Nonetheless, Austin felt he should’ve done more, studied more, produced more.
“Definitely, because I know what I can do for the team,” he said. “That’s what it all boils down to. I’m probably my biggest critic. At the end of the day, I’m gonna keep on grinding myself until I know I’ve had a successful season.”
Austin hasn’t been as noticeable on the practice field this camp as teammates Stedman Bailey, Kenny Britt and Brian Quick. He had a couple of drops Monday but bounced back Tuesday with some impressive catches in traffic. (The team had a special teams only practice Wednesday.)
“We just have to give him the ball,” coach Jeff Fisher said. “Give him the ball in space, because we all know what he can do with it. And so we’re doing some different things. Probably won’t show a whole lot in the preseason but I’ve very pleased with where he’s at right now.”
Yes, the Rams are planning to expand Austin’s role in terms of where they line him up and what they do with him. They can expose him to more of the playbook because he has a better grasp of it entering his second year.
“Being able to move him around in different spots, he’s got a lot on his plate,” wide receivers coach Ray Sherman said.
The best part of Austin’s game is running fast and making people miss with his quickness. An improved grasp of the playbook greatly helps the cause, because it’s hard to play fast if you’re not sure about the play call, or where you’re supposed to go, or what you’re seeing after the snap.

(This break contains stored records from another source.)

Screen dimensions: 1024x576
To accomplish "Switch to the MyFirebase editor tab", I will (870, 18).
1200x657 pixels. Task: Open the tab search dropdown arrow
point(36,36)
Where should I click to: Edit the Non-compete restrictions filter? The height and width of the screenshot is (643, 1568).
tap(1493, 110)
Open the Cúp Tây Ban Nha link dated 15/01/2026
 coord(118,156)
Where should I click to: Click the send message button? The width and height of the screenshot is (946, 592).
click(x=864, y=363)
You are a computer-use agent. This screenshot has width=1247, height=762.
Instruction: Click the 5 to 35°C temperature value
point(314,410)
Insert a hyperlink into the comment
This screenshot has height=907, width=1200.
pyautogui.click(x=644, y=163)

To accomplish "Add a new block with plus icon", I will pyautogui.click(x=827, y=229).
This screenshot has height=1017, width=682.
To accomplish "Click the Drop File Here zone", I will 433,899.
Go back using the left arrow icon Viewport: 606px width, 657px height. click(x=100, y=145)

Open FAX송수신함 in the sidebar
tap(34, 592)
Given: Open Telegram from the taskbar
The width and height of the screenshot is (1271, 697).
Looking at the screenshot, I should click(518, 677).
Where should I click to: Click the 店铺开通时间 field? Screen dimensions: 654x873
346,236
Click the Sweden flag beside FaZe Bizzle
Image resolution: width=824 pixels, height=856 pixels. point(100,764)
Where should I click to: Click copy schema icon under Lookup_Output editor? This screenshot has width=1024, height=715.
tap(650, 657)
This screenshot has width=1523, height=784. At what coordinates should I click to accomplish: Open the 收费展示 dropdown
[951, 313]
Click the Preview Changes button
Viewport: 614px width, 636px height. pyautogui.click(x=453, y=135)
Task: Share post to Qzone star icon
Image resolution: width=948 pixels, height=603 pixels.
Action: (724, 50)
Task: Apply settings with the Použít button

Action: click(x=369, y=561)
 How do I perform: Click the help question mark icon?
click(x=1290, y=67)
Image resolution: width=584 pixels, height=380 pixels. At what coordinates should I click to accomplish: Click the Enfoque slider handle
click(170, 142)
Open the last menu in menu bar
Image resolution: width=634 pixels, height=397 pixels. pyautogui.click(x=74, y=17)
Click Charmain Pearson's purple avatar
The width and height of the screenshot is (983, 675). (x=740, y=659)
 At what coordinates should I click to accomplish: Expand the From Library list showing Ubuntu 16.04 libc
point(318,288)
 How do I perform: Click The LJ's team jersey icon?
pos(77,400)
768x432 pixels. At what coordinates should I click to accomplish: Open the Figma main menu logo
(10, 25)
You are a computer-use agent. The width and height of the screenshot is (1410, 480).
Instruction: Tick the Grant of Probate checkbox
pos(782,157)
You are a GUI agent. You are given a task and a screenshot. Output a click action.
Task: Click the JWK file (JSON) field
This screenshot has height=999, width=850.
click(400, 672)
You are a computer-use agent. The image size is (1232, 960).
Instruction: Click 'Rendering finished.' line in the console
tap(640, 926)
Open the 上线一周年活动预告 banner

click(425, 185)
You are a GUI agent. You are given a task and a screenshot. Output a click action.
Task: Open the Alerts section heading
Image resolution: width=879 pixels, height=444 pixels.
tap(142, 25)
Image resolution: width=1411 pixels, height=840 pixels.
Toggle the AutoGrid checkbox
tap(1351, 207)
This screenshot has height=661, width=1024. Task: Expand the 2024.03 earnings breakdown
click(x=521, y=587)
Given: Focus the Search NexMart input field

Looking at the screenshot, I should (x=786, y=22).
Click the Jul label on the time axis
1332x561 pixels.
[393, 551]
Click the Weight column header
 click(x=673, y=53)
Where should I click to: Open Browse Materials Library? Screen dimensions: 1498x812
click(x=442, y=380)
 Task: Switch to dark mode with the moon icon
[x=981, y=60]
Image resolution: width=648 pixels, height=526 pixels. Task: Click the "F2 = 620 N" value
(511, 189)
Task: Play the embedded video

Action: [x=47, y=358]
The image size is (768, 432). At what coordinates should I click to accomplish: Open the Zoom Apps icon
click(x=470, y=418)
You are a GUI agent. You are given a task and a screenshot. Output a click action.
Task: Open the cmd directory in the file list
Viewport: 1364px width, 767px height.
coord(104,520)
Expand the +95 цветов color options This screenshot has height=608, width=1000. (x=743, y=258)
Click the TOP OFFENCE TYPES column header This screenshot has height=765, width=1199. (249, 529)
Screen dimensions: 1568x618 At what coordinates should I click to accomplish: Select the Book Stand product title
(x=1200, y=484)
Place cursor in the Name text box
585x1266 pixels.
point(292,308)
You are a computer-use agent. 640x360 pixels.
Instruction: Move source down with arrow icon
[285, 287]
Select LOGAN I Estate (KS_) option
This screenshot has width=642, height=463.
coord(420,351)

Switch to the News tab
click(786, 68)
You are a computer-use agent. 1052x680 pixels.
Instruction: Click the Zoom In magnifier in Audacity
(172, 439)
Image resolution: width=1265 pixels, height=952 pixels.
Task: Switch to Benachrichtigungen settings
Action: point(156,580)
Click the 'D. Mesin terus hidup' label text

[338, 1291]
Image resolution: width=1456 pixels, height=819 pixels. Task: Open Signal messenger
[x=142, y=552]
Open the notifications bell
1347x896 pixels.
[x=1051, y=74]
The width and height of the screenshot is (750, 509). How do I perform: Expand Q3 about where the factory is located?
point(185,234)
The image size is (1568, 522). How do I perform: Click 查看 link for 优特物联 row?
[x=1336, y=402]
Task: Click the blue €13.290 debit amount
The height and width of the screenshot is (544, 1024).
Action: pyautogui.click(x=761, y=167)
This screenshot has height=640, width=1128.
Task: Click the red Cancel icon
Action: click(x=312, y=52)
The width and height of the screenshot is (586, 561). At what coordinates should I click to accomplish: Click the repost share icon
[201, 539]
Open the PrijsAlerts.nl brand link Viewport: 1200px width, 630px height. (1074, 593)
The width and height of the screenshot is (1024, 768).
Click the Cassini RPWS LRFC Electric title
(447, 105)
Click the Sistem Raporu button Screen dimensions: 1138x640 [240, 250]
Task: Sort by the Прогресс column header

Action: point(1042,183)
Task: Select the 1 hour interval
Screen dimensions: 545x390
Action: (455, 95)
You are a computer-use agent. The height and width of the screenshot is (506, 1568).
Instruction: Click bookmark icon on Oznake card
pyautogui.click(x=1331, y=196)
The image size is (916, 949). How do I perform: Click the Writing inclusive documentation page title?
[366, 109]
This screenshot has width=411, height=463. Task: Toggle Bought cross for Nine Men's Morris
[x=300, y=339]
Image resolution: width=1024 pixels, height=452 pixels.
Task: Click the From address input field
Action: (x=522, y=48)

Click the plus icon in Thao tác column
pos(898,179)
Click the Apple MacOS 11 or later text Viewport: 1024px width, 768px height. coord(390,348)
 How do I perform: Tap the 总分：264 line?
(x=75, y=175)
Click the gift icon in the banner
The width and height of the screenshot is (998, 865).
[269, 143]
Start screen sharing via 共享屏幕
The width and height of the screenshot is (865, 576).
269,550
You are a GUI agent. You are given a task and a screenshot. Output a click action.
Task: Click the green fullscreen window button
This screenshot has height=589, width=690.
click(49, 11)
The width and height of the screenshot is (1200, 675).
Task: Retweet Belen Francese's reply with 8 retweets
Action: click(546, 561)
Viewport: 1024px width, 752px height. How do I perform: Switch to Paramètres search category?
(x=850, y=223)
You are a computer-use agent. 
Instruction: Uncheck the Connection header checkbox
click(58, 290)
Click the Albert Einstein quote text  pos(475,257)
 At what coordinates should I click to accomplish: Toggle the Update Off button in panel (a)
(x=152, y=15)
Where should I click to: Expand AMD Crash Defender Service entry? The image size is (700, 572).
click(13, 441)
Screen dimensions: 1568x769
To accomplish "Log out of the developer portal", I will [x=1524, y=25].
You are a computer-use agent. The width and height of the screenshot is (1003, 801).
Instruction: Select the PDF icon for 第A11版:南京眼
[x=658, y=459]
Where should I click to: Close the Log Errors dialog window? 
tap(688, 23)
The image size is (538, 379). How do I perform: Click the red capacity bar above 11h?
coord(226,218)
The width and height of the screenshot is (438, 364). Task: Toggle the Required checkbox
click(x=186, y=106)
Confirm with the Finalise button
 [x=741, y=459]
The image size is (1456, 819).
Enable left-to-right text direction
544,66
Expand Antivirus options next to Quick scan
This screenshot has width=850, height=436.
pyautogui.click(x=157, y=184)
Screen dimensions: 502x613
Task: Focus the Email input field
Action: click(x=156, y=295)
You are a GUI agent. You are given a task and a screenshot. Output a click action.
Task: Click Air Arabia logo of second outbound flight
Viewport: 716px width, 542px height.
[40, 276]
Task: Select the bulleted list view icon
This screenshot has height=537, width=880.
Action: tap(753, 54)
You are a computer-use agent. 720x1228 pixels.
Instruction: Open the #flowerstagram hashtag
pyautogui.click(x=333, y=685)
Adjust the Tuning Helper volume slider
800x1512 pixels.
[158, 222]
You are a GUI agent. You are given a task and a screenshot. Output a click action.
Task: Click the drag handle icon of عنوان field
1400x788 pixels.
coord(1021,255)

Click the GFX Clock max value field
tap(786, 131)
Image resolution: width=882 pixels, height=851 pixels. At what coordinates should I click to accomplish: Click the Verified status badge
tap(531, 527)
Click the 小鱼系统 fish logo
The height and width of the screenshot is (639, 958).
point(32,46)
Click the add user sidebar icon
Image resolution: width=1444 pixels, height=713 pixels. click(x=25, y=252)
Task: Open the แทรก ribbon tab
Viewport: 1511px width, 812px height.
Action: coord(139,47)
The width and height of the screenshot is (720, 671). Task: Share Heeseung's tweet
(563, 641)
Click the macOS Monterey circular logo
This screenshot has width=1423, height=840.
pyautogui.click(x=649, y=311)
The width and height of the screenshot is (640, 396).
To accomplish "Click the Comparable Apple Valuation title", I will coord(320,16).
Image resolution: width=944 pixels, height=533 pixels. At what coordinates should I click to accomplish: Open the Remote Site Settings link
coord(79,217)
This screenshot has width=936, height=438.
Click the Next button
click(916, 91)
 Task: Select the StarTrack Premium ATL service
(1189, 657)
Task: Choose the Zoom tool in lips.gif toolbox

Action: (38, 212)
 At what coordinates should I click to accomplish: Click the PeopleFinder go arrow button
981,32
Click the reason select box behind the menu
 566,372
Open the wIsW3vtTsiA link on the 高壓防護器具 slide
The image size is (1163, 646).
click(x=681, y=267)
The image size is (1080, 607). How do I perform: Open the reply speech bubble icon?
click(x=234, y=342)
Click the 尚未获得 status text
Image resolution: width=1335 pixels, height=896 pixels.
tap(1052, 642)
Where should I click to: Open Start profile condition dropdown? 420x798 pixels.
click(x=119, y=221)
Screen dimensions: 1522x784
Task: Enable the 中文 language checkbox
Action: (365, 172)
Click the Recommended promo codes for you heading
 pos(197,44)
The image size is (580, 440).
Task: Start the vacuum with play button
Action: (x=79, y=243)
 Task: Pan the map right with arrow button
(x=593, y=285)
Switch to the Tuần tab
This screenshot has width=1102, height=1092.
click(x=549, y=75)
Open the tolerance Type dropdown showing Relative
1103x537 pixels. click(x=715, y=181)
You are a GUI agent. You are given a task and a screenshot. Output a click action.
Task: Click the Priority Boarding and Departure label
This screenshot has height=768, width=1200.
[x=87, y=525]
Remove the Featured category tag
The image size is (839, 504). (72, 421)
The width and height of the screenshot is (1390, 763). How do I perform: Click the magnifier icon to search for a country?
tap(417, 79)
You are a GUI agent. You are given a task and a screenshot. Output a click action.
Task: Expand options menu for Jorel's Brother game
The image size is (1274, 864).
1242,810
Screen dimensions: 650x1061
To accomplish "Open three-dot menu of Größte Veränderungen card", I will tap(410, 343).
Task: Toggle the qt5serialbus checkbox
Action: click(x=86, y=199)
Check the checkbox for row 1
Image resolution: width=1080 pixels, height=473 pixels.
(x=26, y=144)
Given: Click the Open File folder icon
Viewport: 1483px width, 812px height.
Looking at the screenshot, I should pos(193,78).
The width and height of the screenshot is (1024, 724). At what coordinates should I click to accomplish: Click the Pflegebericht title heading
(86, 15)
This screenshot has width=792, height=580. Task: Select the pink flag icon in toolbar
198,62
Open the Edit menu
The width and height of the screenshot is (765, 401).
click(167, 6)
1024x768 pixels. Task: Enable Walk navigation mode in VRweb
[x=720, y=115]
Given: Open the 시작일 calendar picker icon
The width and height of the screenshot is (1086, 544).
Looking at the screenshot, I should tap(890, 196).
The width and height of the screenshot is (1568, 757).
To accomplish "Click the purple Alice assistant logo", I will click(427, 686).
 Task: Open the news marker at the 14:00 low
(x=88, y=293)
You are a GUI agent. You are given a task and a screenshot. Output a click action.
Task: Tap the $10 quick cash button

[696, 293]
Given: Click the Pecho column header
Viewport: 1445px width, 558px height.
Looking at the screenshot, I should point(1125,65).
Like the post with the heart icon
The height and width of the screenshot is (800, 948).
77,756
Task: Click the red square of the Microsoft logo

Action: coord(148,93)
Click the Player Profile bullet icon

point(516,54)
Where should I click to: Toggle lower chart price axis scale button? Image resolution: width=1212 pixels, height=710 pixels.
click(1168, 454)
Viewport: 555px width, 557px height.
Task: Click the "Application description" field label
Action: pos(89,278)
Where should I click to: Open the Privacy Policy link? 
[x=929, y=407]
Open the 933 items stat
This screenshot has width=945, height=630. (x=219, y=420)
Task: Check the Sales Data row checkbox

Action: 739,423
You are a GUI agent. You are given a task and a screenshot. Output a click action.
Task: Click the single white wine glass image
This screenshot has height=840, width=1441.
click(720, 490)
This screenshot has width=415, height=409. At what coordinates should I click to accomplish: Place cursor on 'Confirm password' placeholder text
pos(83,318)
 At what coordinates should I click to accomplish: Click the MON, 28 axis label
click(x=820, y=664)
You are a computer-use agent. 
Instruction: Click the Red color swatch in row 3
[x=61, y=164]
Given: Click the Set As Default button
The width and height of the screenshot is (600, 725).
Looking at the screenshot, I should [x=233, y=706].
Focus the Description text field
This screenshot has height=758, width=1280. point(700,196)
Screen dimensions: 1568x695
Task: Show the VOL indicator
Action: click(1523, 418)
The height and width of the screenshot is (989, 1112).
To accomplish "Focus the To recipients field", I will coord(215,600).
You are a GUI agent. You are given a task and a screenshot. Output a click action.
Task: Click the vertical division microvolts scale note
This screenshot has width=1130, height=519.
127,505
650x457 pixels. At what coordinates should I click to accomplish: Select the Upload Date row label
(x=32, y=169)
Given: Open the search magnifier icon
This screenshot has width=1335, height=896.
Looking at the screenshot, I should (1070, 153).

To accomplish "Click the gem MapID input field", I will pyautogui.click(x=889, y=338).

Austin was on the field for only 19 offensive plays last Friday in the preseason opener against New Orleans and had a modest three catches for 20 yards. So it was difficult to gauge his progress, or lack thereof, in that game.
But quarterback Sam Bradford likes what he’s seen of Austin on the practice field.
“You can see that he’s playing so much faster than he was last year,” Bradford said. “Being in the second year of the offense, I think he feels a lot more comfortable with what he’s being asked to do. I don’t think he’s thinking as much, and you really see his speed come out in the way that he’s playing right now.”
And a speedy Austin should be a big-play Austin.